Task requirements
A – Reproduce the passage of the Spack and Nix discussion starting with "One of the usability" and going on through "Nix does not).".
B – List the names of all the software projects mentioned in the Spack and Nix discussion.
C – Extend the Spack and Nix discussion from its last sentence onward.

Source document
━━━━━━━━━━━━━━━━━━━━━━━━━━━━━━

Spack is very much inspired by Nix, and we talked about this a bit in the original paper here:

* https://tgamblin.github.io/pubs/spack-sc15.pdf


> with Nix you would probably need to check out different commits of the nixpkgs repo and maybe do some hacking on nix derivations to get the same thing. Spack is fundamentally designed to help with combinatorics.

Typically you'd use the overlay mechanism combined with package overrides for this, so you would have to write some Nix code, but you can do it out-of-tree (the most common location of choice would be inline in your configuration repo).

One of the usability issues with this is that the APIs for overriding dependencies and flags in Nix packages are sometimes a bit language ecosystem-specific. The uniformity of Spack's approach strikes me as an even bigger win over Nixpkgs here than the fact that you can append those tweaks directly to CLI invocations without saving any code to a file. :)

> Spack installation hashes are what Nix would call full configuration hashes -- they're configuration metadata hashes, not content hashes of the installation. So you could say we're not quite as committed to exact binary reproducibility, but you could also say that this allows us to support relocatable binaries (which Nix does not).

Nix supports content-addressed store paths but it's still not very widely used yet, and it's opt-in. A normal system with the feature enabled will have a mix of configuration-addressed and content-addressed paths.

━━━━━━━━━━━━━━━━━━━━━━━━━━━━━━

Dataset section
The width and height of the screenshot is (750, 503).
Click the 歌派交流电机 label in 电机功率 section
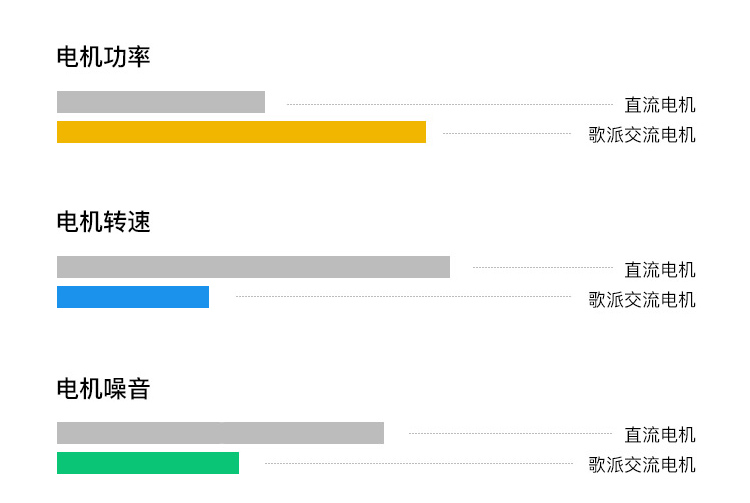click(641, 135)
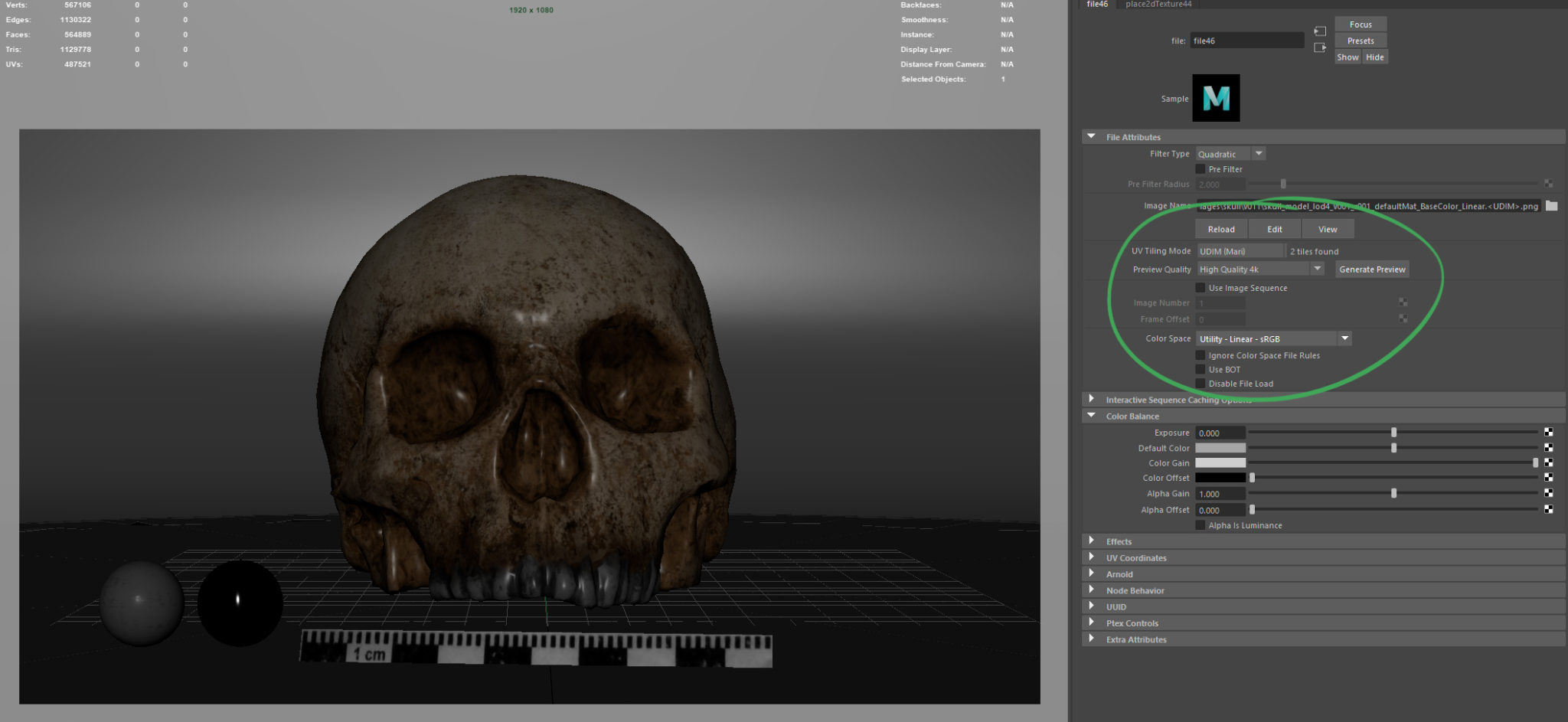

━━━━━━━━━━━━━━━━━━━━━━━━━━━━━━

Set of answers
A –
One of the usability issues with this is that the APIs for overriding dependencies and flags in Nix packages are sometimes a bit language ecosystem-specific. The uniformity of Spack's approach strikes me as an even bigger win over Nixpkgs here than the fact that you can append those tweaks directly to CLI invocations without saving any code to a file. :)

> Spack installation hashes are what Nix would call full configuration hashes -- they're configuration metadata hashes, not content hashes of the installation. So you could say we're not quite as committed to exact binary reproducibility, but you could also say that this allows us to support relocatable binaries (which Nix does not).

B – Spack, Nix, Nixpkgs

C –
Spack looks really, really cool. Thank you for advancing the state of the art. :D

I hope Spack's package collection is seeing and will continue to see exponential growth like Nixpkgs and Guix are! It seems like the stronger design fundamentals in these newer package management ecosystems can really enable that.


I'm not sure if I understand the first point. Doesn't Nix currently achieve the same thing feature-wise?

For example,

    spack install packageX %libA@2.0
would translate to

    nix-build -E 'with import <nixpkgs> {}; packageX.override { libA = libAv2_0; }'
For this to work, both Spack and Nix would have to package libA v2.0. If it isn't, the user would need to create their own. Assuming a different version of libA is already packaged in Nix, here's how it would look like without the "nix-build -E" part:

    let
      pkgs = import <nixpkgs> {};
      libAv2_0 = pkgs.libA.overrideAttrs (old: {
        src = pkgs.fetchzip {
          url = "...";
          sha256 = "...";
        };
      });
    in
    pkgs.packageX.override { libA = libAv2_0; }
I assume something similar would be required for Spack too.

So aside from Spack having a nicer shorthand syntax for customization, I don't get what Spack can do that Nix can't in terms of features. Or to be more specific, how a dependency resolver can eliminate human work.


Spack packages are parameterized, so there is one `package.py` file per package, not several, and you can have many versions and options declared. See, e.g., `zstd`: https://github.com/spack/spack/blob/develop/var/spack/repos/...

This was a conscious decision we made to allow many versions to be built without requiring split implementations and without checking out different commits -- that saves some work already. It also forces the repo maintainers to consider the other use cases, which tends (IMO) to make the recipes more portable.

But the real question is not just work saving but correctness. You cannot always just swap in libA@2.0 as in your example. For:

    packageX ^libA@2.0 
Suppose that both packageX and libA depend on MPI (a versioned standard for which there are several implementations) and, further, libA requires MPI@3. Spack will ensure that:

    1. packageX and libA use the same MPI implementation (e.g., openmpi, mpich, mvapich)
    2. the MPI implementation chosen satisfies the provider requirement
    3. any version/option constraints that packageX has on MPI are satisfied along with those of libA.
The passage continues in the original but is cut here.